(ACTIVITY): Give back every record below precisely as written.

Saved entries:

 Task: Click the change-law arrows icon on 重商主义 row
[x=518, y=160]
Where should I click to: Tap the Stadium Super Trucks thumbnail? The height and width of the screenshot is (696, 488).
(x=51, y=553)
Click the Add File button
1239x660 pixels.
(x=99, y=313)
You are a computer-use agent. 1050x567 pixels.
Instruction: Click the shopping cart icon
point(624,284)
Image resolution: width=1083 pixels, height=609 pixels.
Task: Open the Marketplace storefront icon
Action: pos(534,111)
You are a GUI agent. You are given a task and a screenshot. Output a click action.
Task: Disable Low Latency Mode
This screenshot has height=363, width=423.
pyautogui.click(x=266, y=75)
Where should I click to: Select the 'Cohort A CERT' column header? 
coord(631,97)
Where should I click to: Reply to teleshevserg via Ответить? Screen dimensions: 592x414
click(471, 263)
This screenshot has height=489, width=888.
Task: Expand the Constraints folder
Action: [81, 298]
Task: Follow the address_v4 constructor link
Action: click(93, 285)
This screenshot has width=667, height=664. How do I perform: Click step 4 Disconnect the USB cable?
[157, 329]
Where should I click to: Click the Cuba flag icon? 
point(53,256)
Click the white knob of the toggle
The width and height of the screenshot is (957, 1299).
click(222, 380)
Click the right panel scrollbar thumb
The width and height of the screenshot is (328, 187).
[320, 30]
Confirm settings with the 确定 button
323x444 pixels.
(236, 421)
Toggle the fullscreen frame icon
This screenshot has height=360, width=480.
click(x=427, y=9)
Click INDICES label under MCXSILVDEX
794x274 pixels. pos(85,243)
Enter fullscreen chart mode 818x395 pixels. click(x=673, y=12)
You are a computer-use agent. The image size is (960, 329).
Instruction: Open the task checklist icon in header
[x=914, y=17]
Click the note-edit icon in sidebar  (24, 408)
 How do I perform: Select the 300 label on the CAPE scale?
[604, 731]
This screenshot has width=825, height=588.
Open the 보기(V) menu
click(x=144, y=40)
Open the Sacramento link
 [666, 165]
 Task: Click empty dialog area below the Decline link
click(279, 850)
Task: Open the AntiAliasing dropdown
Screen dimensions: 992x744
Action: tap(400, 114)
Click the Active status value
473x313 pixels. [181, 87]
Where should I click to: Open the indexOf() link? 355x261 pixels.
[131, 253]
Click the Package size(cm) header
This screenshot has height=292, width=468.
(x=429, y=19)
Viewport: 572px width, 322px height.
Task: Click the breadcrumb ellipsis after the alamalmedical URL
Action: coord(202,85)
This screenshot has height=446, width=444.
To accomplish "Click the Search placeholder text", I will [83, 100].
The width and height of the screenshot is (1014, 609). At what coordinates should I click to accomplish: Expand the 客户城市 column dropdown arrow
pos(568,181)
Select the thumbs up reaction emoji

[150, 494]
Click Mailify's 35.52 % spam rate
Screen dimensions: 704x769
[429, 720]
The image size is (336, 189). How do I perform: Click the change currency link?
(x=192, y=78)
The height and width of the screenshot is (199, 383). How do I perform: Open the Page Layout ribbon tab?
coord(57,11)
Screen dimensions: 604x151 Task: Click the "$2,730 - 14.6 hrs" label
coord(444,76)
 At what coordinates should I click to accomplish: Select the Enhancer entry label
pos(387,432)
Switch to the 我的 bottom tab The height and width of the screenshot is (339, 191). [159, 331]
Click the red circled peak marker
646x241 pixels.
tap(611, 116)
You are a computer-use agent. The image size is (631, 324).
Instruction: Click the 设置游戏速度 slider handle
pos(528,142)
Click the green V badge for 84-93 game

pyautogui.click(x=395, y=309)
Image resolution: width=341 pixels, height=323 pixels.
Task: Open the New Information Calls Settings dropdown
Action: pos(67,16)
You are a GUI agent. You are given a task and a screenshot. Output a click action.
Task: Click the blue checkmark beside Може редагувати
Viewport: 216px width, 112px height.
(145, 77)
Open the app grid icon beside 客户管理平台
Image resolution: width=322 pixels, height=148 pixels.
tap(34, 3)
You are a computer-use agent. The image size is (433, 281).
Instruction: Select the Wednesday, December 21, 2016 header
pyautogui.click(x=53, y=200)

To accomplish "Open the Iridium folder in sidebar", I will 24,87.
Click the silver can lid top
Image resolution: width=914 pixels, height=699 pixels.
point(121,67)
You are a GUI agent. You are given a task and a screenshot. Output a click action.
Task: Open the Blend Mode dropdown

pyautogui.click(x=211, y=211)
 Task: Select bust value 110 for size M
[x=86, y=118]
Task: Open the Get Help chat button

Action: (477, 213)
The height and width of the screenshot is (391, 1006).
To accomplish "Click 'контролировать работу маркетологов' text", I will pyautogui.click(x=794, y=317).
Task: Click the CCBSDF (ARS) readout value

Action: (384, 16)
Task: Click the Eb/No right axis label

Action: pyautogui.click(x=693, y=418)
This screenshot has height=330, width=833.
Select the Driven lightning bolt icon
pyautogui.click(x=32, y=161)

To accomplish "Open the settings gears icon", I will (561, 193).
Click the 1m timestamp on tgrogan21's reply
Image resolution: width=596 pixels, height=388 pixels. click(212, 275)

(EXERCISE SOLUTION):
 Task: Click the change-law arrows icon on 重商主义 row
[x=518, y=160]
Where should I click to: Tap the Stadium Super Trucks thumbnail? The height and width of the screenshot is (696, 488).
(x=51, y=553)
Click the Add File button
1239x660 pixels.
(x=99, y=313)
You are a computer-use agent. 1050x567 pixels.
Instruction: Click the shopping cart icon
point(624,284)
Image resolution: width=1083 pixels, height=609 pixels.
Task: Open the Marketplace storefront icon
Action: pos(534,111)
You are a GUI agent. You are given a task and a screenshot. Output a click action.
Task: Disable Low Latency Mode
This screenshot has height=363, width=423.
pyautogui.click(x=266, y=75)
Where should I click to: Select the 'Cohort A CERT' column header? 
coord(631,97)
Where should I click to: Reply to teleshevserg via Ответить? Screen dimensions: 592x414
click(471, 263)
This screenshot has height=489, width=888.
Task: Expand the Constraints folder
Action: [81, 298]
Task: Follow the address_v4 constructor link
Action: click(93, 285)
This screenshot has width=667, height=664. How do I perform: Click step 4 Disconnect the USB cable?
[157, 329]
Where should I click to: Click the Cuba flag icon? 
point(53,256)
Click the white knob of the toggle
The width and height of the screenshot is (957, 1299).
click(222, 380)
Click the right panel scrollbar thumb
The width and height of the screenshot is (328, 187).
[320, 30]
Confirm settings with the 确定 button
323x444 pixels.
(236, 421)
Toggle the fullscreen frame icon
This screenshot has height=360, width=480.
click(x=427, y=9)
Click INDICES label under MCXSILVDEX
794x274 pixels. pos(85,243)
Enter fullscreen chart mode 818x395 pixels. click(x=673, y=12)
You are a computer-use agent. The image size is (960, 329).
Instruction: Open the task checklist icon in header
[x=914, y=17]
Click the note-edit icon in sidebar  (24, 408)
 How do I perform: Select the 300 label on the CAPE scale?
[604, 731]
This screenshot has width=825, height=588.
Open the 보기(V) menu
click(x=144, y=40)
Open the Sacramento link
 [666, 165]
 Task: Click empty dialog area below the Decline link
click(279, 850)
Task: Open the AntiAliasing dropdown
Screen dimensions: 992x744
Action: tap(400, 114)
Click the Active status value
473x313 pixels. [181, 87]
Where should I click to: Open the indexOf() link? 355x261 pixels.
[131, 253]
Click the Package size(cm) header
This screenshot has height=292, width=468.
(x=429, y=19)
Viewport: 572px width, 322px height.
Task: Click the breadcrumb ellipsis after the alamalmedical URL
Action: coord(202,85)
This screenshot has height=446, width=444.
To accomplish "Click the Search placeholder text", I will [83, 100].
The width and height of the screenshot is (1014, 609). At what coordinates should I click to accomplish: Expand the 客户城市 column dropdown arrow
pos(568,181)
Select the thumbs up reaction emoji

[150, 494]
Click Mailify's 35.52 % spam rate
Screen dimensions: 704x769
[429, 720]
The image size is (336, 189). How do I perform: Click the change currency link?
(x=192, y=78)
The height and width of the screenshot is (199, 383). How do I perform: Open the Page Layout ribbon tab?
coord(57,11)
Screen dimensions: 604x151 Task: Click the "$2,730 - 14.6 hrs" label
coord(444,76)
 At what coordinates should I click to accomplish: Select the Enhancer entry label
pos(387,432)
Switch to the 我的 bottom tab The height and width of the screenshot is (339, 191). [159, 331]
Click the red circled peak marker
646x241 pixels.
tap(611, 116)
You are a computer-use agent. The image size is (631, 324).
Instruction: Click the 设置游戏速度 slider handle
pos(528,142)
Click the green V badge for 84-93 game

pyautogui.click(x=395, y=309)
Image resolution: width=341 pixels, height=323 pixels.
Task: Open the New Information Calls Settings dropdown
Action: pos(67,16)
You are a GUI agent. You are given a task and a screenshot. Output a click action.
Task: Click the blue checkmark beside Може редагувати
Viewport: 216px width, 112px height.
(145, 77)
Open the app grid icon beside 客户管理平台
Image resolution: width=322 pixels, height=148 pixels.
tap(34, 3)
You are a computer-use agent. The image size is (433, 281).
Instruction: Select the Wednesday, December 21, 2016 header
pyautogui.click(x=53, y=200)

To accomplish "Open the Iridium folder in sidebar", I will 24,87.
Click the silver can lid top
Image resolution: width=914 pixels, height=699 pixels.
point(121,67)
You are a GUI agent. You are given a task and a screenshot. Output a click action.
Task: Open the Blend Mode dropdown

pyautogui.click(x=211, y=211)
 Task: Select bust value 110 for size M
[x=86, y=118]
Task: Open the Get Help chat button

Action: (477, 213)
The height and width of the screenshot is (391, 1006).
To accomplish "Click 'контролировать работу маркетологов' text", I will pyautogui.click(x=794, y=317).
Task: Click the CCBSDF (ARS) readout value

Action: (384, 16)
Task: Click the Eb/No right axis label

Action: pyautogui.click(x=693, y=418)
This screenshot has height=330, width=833.
Select the Driven lightning bolt icon
pyautogui.click(x=32, y=161)

To accomplish "Open the settings gears icon", I will (561, 193).
Click the 1m timestamp on tgrogan21's reply
Image resolution: width=596 pixels, height=388 pixels. click(212, 275)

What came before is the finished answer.